There are 3 main forms used in boatbuilding. There's uni-axial, where the threads mostly go in 1 direction. It's used to give stiffness in one specific direction, such as along the length of a mast. Biaxial is used where strength is needed in 2 or more directions. Woven is similar to glass and is used where a smooth surface is as important as ultimate strength. Woven is weaker than biax because the fibers fold over each other, but it lays smoother than biax.

Uni and biax are also available as tubing. In that form they are very convenient for making masts and paddles. There's no seam or overlap and each part of the cross-section is equally strong.

It is expensive compared to glass, but if you look at it as a complete system (fewer layers, less epoxy) and consider total cost per unit of stiffness per unit of weight, it's actually competitve with or better than glass.



RE: Questions about carbon fiber

Wow thank-you for your replys and the wealth of information.

Chris good to hear from you again.

Larry nice post ---your epic journey is well documented and informative--Oh and the CF coaming looks great ---so how many layers of glass and CF are we talking about ? I can not imagine that their could be any flex after that process. Good points given for health pre-cautions when using carbon fiber.
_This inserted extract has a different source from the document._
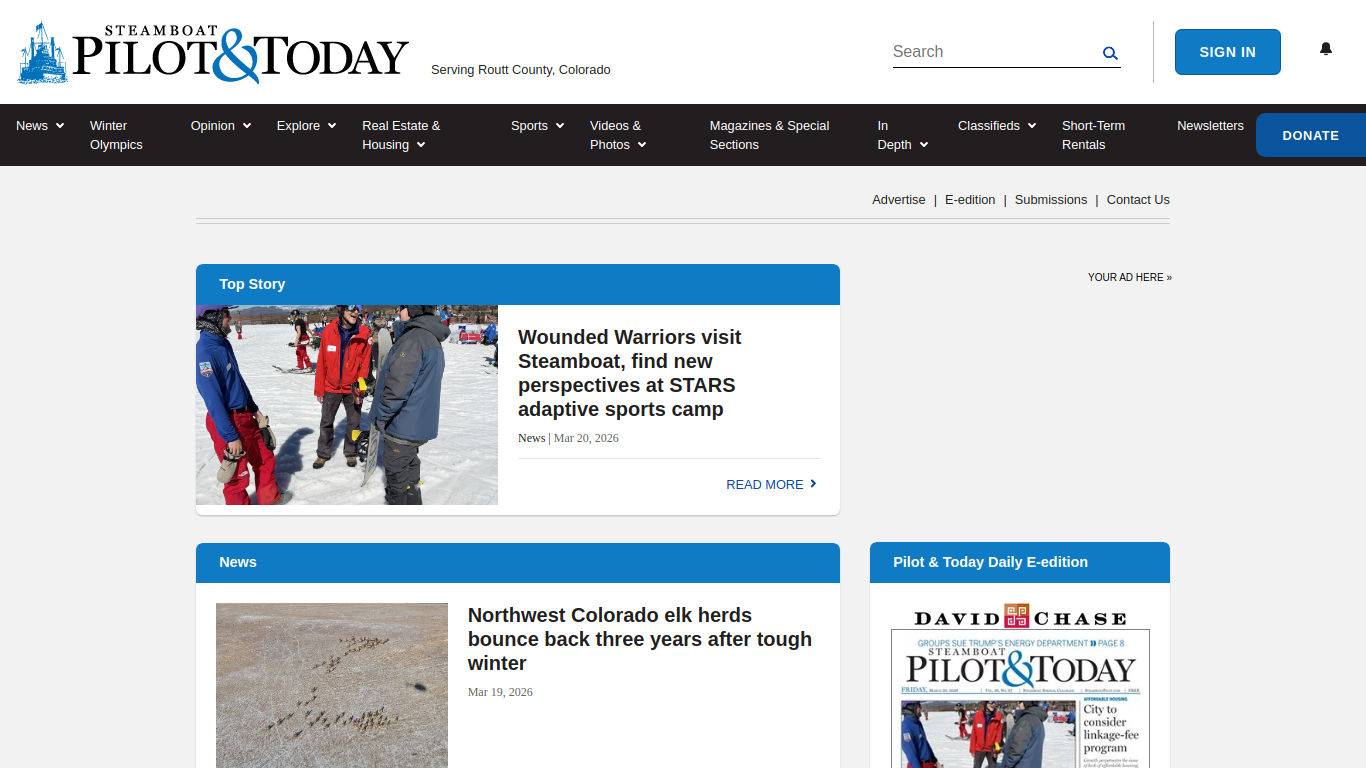Image resolution: width=1366 pixels, height=768 pixels.
Task: Expand the Classifieds dropdown chevron
Action: click(1031, 126)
Laszlo--I can always count on your explainations to be informative and if technical will be explained so that us common folk can grasp what you are talking about-well most of the time anyway. Interesting about the different "weaves" of CF and the properties of each.

If memory serves me correctly in Nicks blog he was applying CF to the underside of a stripped top of a kayak. given it's weight and strength properties  this makes sense....CZ

RE: Questions about carbon fiber


I laid up two layers of 6oz glass over my mold (which was simply a double (side-by-side) 5/8" air hose taped around the cockpit); followed that with two more layers of glass (6oz); applied thickened epoxy to even out the uneven spots - particularly in between the two hoses - so I'd have a good bed for the carbon.  Then I glopped on unthickened epoxy over the entire surface, laid one layer of carbon fiber, and then thoroughly saturated it with epoxy resin, soaked it through and formed it over the mold.  I followed that with a double layer of 4oz glass, but this was to give me a good top-coat that I could sand/smooth out without cutting into the carbon cloth itself (don't want to sand into that 'cause it ruins the weave).  Atop that I put a couple coats of unthickened epoxy to fill the weave, then sanded that to a rough finish, and recoated with one more coat of unthickened epoxy.  Smooth as a baby's butt!!!  I'll wet sand the final surface and put about three layers of varnish on it for UV protection.  All told, about 6 layers of glass, one layer of carbon (and the stuff is so amazing it still almost seems translucent!).  I also slathered some thickened epoxy on the underside of the curve to beef up the form for strength... may have been overkill but I've very little experience here.  Once I epoxied it to the boat, it was VERY stiff, still very light-weight, and (as someone told me) you probably can't break it with a hammer!

Good luck - great stuff if you can avoid breathing in the dust/fibers.